Tout d’abord, l’arrêt rappelle les limites du pouvoir du juge de l’exécution. Conformément aux articles 6 du code civil et R. 332-6 du code des procédures civiles d’exécution, lorsqu’il est saisi d’une demande d’homologation d’un projet de distribution amiable visant à lui conférer force exécutoire, le juge de l’exécution n’a pas le pouvoir d’examiner le fond du projet de distribution. L’aspect le plus important de cet arrêt réside dans l’affirmation selon laquelle le contrôle du juge est limité lorsqu’il est sollicité pour accorder une telle homologation.

Une fois ce cadre établi, la Cour de cassation précise ensuite les pouvoirs du juge. Il a uniquement le pouvoir de vérifier si le projet respecte l’ordre public. La question déterminante soulevée par cette affaire est donc de savoir si le refus d’homologation est fondé, en l’espèce, sur un motif d’ordre public.

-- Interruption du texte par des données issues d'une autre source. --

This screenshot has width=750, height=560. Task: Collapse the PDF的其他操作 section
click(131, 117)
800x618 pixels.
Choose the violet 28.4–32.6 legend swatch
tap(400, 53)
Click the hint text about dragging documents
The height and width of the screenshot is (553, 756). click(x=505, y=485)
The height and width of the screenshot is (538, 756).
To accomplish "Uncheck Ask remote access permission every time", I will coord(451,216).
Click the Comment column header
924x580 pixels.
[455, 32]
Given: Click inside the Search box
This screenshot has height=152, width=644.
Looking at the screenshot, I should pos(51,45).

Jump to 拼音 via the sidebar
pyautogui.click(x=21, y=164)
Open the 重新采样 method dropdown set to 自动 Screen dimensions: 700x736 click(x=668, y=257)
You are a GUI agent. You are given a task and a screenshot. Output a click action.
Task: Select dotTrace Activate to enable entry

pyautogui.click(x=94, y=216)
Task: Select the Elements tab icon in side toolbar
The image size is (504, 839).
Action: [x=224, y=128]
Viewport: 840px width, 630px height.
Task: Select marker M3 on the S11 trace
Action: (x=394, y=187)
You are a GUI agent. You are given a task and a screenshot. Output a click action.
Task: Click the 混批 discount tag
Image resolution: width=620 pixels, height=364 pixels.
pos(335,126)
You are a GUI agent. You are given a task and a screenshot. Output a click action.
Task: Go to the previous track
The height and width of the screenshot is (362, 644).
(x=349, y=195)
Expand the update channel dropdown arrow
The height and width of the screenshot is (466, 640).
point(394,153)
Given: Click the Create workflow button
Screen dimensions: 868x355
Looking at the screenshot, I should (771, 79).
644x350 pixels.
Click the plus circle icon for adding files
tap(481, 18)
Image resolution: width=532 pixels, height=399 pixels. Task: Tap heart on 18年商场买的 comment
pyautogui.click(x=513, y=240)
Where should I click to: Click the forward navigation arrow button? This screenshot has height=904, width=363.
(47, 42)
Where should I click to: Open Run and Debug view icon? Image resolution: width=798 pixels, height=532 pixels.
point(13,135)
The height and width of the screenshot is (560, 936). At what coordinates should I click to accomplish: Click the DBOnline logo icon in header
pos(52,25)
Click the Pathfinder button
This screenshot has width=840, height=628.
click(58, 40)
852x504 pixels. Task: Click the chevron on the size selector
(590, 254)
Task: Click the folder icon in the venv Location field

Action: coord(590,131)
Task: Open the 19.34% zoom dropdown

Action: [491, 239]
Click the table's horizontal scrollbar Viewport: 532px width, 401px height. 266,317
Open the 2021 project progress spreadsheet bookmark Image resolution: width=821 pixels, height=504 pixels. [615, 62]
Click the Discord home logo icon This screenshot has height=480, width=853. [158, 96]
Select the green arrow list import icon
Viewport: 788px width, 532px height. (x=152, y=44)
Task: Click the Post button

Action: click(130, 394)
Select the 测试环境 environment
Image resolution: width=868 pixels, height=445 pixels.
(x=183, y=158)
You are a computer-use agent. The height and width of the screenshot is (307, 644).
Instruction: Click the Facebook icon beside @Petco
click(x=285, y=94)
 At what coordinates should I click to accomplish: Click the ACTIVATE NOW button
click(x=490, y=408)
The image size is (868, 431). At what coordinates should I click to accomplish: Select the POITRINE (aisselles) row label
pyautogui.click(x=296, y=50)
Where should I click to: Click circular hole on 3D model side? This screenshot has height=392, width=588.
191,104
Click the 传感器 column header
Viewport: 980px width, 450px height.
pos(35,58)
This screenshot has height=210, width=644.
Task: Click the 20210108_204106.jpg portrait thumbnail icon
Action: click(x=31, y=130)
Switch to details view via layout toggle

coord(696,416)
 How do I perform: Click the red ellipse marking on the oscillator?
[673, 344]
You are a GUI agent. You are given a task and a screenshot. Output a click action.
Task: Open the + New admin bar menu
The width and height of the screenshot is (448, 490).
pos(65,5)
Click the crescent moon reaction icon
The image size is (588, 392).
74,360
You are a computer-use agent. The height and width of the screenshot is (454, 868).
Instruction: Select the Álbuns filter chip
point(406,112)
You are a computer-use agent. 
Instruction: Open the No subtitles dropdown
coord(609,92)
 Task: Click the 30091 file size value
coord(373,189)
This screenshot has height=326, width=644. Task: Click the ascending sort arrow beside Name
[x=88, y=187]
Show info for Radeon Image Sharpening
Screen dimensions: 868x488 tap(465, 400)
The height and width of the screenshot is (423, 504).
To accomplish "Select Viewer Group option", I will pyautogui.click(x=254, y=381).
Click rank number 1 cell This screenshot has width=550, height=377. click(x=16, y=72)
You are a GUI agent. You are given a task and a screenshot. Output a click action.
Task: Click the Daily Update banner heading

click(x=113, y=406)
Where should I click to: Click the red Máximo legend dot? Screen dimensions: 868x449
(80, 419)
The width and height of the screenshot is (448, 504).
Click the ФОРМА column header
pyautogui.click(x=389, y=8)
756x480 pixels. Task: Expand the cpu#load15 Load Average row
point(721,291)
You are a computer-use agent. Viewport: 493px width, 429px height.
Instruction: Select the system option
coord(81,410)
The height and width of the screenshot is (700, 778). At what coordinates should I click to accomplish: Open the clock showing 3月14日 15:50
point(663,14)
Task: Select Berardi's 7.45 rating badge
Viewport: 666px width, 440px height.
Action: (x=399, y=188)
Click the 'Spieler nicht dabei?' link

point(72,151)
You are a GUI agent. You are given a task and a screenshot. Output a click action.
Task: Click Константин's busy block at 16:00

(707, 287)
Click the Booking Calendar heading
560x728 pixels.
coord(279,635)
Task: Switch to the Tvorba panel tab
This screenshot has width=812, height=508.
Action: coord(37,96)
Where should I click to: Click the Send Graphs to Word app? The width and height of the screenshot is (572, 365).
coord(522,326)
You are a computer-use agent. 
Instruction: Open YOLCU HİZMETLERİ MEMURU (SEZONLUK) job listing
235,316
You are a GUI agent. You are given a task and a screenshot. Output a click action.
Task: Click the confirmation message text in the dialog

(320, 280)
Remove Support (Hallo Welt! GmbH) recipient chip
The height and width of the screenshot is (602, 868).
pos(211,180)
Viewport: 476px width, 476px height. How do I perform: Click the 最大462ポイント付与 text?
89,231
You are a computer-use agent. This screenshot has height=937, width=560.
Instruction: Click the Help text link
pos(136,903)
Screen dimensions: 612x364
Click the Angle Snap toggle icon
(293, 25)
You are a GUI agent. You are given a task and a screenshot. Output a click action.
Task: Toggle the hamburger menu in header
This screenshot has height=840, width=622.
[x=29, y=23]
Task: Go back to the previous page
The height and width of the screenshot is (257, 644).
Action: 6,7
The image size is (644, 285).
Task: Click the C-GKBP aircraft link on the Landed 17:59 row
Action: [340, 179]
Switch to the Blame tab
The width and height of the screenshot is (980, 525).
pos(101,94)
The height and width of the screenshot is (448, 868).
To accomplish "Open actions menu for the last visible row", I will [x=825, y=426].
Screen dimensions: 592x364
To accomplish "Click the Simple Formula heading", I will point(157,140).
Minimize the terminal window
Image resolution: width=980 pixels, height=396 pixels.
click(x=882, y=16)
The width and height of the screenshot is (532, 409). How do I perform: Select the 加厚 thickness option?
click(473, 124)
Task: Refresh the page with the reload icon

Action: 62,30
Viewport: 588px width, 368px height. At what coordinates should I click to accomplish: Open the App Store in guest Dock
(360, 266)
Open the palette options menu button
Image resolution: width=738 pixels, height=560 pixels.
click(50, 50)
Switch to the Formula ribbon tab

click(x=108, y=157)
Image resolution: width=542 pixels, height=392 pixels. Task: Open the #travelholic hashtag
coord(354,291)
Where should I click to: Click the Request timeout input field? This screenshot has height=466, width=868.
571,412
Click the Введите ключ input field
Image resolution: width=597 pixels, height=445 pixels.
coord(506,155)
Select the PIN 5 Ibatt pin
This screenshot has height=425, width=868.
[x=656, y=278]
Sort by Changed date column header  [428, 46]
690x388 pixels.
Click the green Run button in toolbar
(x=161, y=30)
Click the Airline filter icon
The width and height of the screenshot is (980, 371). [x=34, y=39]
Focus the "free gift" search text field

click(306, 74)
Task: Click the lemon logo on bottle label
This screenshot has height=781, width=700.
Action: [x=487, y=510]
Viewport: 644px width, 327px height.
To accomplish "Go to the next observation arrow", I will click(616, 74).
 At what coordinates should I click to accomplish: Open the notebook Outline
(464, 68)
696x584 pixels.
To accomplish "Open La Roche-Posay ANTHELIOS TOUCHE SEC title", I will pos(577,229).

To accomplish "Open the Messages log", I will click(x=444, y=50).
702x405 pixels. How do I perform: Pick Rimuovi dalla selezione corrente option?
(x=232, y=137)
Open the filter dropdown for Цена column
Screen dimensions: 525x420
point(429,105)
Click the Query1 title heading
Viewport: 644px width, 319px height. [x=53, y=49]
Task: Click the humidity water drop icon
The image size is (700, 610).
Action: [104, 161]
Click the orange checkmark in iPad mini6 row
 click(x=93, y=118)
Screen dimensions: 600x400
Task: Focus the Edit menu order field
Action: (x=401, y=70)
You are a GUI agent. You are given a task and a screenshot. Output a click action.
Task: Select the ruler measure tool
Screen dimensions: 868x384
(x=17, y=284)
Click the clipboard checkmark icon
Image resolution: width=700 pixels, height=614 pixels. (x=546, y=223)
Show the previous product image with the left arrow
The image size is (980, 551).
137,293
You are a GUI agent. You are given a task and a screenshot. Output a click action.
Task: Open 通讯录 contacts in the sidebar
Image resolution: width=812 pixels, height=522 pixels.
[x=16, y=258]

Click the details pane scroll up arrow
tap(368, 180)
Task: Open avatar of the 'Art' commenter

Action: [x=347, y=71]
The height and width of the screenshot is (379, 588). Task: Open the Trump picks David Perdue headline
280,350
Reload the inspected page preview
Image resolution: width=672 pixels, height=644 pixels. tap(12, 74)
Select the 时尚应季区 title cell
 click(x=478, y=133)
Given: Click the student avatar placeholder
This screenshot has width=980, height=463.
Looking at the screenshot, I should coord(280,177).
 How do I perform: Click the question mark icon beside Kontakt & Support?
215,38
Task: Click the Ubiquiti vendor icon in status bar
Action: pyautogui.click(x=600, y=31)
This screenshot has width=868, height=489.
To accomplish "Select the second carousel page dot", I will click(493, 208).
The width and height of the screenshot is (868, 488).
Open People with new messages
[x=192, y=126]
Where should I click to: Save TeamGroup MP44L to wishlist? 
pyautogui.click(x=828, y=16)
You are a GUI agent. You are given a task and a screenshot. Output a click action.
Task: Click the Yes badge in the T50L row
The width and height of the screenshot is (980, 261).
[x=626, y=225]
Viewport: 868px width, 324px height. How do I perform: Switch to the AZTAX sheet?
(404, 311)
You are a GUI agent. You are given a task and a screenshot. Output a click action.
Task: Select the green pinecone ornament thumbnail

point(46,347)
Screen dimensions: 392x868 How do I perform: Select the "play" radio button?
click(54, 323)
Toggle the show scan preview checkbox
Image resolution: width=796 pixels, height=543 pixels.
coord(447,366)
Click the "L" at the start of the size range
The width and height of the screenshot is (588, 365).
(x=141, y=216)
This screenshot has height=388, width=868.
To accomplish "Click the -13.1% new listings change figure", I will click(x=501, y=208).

La Cour de cassation justifie sa décision en se basant sur une analyse minutieuse de trois articles du code des procédures civiles d’exécution. Tout d’abord, l’article L. 331-1 énumère les personnes autorisées à revendiquer une part du prix de vente. Ensuite, l’article R. 322-23, alinéa 1er, stipule que le prix de vente de l’immeuble et toutes les sommes versées par l’acquéreur doivent être déposées auprès de la Caisse des dépôts et consignations. Ces fonds sont ensuite distribués aux créanciers participant à la distribution et au débiteur, le cas échéant. Enfin, l’article R. 322-24, alinéa 2, précise que les frais taxés sont versés directement par l’acquéreur en sus du prix de vente.

La Cour de cassation en déduit que, hormis les frais de la vente et les frais taxés, toutes les sommes versées par l’acquéreur doivent être consignées et incluses dans le projet de distribution. Ce projet est élaboré conformément à l’article R. 332-3 du code des procédures civiles d’exécution. Seuls le débiteur et les créanciers dûment autorisés par la loi peuvent participer à ce projet de distribution.

L’arrêt précise ensuite le rôle du juge dans le cadre de ces règles impératives. Lors de toute demande d’homologation d’un projet de distribution, le juge est tenu de vérifier que le projet respecte les dispositions d’ordre public mentionnées ci-dessus. Les parties ne peuvent pas déroger à ces dispositions.

La Cour de cassation précise le rôle du JEX dans cette affaire. Elle indique que le JEX a le pouvoir de refuser d’homologuer un projet de distribution qui prévoit le versement de sommes à certains créanciers chirographaires non admis à participer à la distribution, alors que les autres créanciers chirographaires sont privés de recours contre ce projet. En d’autres termes, l’ordre public exige que seuls les créanciers éligibles à la distribution du prix de vente de l’immeuble soient inclus dans la liste. L’exclusion des créanciers chirographaires de cette liste est donc obligatoire. De plus, la violation de cette règle engendrerait une rupture d’égalité contraire à la finalité de la loi, rupture d’autant plus manifeste que les créanciers chirographaires finalement exclus du projet de distribution ne disposent d’aucun recours pour contester cette situation illicite.

La décision finale dans cette affaire est donc parfaitement justifiée. Le JEX n’excède pas ses pouvoirs en refusant d’homologuer le projet de distribution, car il comporte une somme non spécifiée, dont l’attribution a été décidée au bénéfice d’un créancier non inscrit sur la liste énoncée par l’article L. 331-1 précité et qui n’est donc pas habilité à faire valoir ses droits sur le prix de la vente. Le JEX n’a donc pas outrepassé ses pouvoirs, et le pourvoi est irrecevable.